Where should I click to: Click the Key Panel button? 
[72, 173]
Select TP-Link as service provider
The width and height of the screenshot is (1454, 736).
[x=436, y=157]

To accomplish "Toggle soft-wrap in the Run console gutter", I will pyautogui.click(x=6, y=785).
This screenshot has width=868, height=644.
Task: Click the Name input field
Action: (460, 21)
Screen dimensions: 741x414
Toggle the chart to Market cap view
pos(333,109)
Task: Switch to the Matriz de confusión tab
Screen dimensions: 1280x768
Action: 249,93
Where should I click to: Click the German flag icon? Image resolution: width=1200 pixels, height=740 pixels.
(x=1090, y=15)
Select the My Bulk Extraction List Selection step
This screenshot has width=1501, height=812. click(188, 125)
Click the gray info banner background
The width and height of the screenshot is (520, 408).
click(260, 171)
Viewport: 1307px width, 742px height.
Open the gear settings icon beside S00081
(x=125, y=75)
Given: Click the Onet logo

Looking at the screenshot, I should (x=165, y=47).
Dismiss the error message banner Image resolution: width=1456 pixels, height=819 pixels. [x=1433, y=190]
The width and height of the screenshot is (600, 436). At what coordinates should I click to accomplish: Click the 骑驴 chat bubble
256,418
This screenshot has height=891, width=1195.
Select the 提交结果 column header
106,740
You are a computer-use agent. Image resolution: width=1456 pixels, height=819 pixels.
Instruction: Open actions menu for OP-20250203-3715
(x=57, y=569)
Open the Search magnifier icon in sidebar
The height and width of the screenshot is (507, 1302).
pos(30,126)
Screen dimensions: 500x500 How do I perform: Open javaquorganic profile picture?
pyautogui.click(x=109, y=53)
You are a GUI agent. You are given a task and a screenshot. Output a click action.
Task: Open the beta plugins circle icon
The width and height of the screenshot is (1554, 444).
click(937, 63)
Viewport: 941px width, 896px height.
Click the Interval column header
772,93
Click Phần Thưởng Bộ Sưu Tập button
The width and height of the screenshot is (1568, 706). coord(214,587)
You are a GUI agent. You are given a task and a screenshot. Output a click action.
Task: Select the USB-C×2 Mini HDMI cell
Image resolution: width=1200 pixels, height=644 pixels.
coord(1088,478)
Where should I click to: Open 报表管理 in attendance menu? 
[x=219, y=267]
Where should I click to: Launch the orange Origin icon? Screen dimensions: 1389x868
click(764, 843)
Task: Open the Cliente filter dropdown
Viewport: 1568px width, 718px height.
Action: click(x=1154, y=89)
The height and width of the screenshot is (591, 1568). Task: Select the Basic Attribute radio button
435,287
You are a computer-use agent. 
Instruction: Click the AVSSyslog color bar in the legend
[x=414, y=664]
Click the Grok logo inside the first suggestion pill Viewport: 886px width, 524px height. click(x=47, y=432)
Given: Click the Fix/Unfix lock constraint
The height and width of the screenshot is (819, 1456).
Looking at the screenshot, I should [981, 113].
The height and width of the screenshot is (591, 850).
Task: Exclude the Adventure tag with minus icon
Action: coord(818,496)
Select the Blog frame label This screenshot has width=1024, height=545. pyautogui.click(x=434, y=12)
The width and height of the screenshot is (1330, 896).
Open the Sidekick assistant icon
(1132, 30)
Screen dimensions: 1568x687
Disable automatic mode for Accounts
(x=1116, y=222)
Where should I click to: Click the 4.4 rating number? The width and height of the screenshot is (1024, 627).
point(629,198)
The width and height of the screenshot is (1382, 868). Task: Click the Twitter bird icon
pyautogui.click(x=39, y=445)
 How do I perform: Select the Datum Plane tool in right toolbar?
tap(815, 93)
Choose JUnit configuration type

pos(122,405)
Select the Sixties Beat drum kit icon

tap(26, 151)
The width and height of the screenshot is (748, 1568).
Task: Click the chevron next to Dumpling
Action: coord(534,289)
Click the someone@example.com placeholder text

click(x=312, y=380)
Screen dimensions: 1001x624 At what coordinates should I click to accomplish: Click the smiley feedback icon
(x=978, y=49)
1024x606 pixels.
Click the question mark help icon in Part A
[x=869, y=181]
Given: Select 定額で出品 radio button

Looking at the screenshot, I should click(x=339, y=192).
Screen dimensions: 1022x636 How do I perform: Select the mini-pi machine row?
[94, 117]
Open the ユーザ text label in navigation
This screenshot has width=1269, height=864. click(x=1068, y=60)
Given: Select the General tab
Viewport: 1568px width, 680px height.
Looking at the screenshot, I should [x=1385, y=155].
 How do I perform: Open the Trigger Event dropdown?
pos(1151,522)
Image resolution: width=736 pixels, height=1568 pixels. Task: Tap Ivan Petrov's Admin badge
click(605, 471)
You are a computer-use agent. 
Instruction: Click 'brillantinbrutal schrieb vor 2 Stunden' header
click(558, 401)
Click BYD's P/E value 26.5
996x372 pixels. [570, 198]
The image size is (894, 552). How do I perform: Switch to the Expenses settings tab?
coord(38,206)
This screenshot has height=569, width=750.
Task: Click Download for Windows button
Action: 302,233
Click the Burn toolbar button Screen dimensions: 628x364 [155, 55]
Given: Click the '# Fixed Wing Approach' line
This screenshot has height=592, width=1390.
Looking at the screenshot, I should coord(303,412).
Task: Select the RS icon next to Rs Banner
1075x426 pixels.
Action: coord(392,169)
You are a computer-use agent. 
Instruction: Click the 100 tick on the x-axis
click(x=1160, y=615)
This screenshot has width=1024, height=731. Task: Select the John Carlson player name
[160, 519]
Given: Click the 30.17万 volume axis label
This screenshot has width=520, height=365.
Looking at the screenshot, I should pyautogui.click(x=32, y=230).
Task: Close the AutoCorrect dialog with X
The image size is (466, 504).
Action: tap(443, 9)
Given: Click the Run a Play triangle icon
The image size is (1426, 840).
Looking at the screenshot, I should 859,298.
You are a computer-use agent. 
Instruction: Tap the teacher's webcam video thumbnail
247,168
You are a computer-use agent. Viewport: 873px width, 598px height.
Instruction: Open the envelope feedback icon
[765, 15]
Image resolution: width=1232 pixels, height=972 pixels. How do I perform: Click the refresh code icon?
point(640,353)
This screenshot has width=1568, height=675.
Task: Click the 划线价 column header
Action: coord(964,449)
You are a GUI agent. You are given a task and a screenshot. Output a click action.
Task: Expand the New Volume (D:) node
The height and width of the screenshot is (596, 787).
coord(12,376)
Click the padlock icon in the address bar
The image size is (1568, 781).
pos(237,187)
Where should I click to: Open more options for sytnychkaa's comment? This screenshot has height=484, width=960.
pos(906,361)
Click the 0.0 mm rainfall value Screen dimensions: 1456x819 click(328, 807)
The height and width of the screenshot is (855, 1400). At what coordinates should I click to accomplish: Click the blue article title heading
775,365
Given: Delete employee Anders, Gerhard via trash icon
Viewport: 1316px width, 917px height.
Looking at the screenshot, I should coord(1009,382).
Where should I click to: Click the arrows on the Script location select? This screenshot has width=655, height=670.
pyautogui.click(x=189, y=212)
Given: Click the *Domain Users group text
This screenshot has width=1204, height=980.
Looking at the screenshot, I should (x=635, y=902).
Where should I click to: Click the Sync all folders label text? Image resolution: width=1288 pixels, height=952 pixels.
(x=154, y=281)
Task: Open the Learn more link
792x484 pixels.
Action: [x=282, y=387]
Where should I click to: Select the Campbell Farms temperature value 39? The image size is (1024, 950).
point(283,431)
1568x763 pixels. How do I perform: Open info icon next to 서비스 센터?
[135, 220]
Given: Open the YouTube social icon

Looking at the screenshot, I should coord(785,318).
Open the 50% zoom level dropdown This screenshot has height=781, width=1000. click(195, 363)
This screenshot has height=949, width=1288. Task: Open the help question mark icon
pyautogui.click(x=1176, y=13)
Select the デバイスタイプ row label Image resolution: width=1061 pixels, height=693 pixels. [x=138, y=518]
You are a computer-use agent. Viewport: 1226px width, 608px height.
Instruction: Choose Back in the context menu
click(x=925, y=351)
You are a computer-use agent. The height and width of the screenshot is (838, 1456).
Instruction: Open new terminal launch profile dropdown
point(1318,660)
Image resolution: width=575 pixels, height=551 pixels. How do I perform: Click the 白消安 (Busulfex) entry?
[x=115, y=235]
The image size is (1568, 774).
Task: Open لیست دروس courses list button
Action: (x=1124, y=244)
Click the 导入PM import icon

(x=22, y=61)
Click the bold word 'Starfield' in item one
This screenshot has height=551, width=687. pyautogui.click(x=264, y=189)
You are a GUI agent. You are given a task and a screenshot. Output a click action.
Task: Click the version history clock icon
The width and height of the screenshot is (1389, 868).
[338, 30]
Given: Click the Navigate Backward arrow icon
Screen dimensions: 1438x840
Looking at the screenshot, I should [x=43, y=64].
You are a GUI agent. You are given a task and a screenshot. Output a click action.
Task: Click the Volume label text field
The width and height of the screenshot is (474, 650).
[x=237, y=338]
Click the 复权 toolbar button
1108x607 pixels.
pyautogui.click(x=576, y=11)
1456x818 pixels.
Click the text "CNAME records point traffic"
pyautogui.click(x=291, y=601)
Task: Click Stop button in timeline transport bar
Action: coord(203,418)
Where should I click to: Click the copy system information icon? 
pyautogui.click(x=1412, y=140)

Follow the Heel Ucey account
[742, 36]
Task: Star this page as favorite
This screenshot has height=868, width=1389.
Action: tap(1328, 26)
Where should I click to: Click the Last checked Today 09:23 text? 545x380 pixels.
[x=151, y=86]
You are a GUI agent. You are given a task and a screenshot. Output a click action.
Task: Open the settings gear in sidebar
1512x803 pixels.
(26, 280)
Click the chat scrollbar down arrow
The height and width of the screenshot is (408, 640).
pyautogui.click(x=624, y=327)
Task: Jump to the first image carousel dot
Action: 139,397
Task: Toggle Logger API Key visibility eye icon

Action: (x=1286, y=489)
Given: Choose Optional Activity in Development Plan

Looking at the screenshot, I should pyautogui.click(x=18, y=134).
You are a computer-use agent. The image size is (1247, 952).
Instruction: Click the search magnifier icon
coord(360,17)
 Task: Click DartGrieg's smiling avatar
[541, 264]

» **Written problem**
Copy out the entries above, word for word, from the line containing "Given: Click the '# Fixed Wing Approach' line" through the line containing "Looking at the screenshot, I should coord(1009,382).", keeping both of those lines.

» **Exercise answer**
Given: Click the '# Fixed Wing Approach' line
This screenshot has height=592, width=1390.
Looking at the screenshot, I should coord(303,412).
Task: Select the RS icon next to Rs Banner
1075x426 pixels.
Action: coord(392,169)
You are a computer-use agent. 
Instruction: Click the 100 tick on the x-axis
click(x=1160, y=615)
This screenshot has width=1024, height=731. Task: Select the John Carlson player name
[160, 519]
Given: Click the 30.17万 volume axis label
This screenshot has width=520, height=365.
Looking at the screenshot, I should pyautogui.click(x=32, y=230).
Task: Close the AutoCorrect dialog with X
The image size is (466, 504).
Action: tap(443, 9)
Given: Click the Run a Play triangle icon
The image size is (1426, 840).
Looking at the screenshot, I should 859,298.
You are a computer-use agent. 
Instruction: Tap the teacher's webcam video thumbnail
247,168
You are a computer-use agent. Viewport: 873px width, 598px height.
Instruction: Open the envelope feedback icon
[765, 15]
Image resolution: width=1232 pixels, height=972 pixels. How do I perform: Click the refresh code icon?
point(640,353)
This screenshot has width=1568, height=675.
Task: Click the 划线价 column header
Action: coord(964,449)
You are a GUI agent. You are given a task and a screenshot. Output a click action.
Task: Expand the New Volume (D:) node
The height and width of the screenshot is (596, 787).
coord(12,376)
Click the padlock icon in the address bar
The image size is (1568, 781).
pos(237,187)
Where should I click to: Open more options for sytnychkaa's comment? This screenshot has height=484, width=960.
pos(906,361)
Click the 0.0 mm rainfall value Screen dimensions: 1456x819 click(328, 807)
The height and width of the screenshot is (855, 1400). At what coordinates should I click to accomplish: Click the blue article title heading
775,365
Given: Delete employee Anders, Gerhard via trash icon
Viewport: 1316px width, 917px height.
Looking at the screenshot, I should coord(1009,382).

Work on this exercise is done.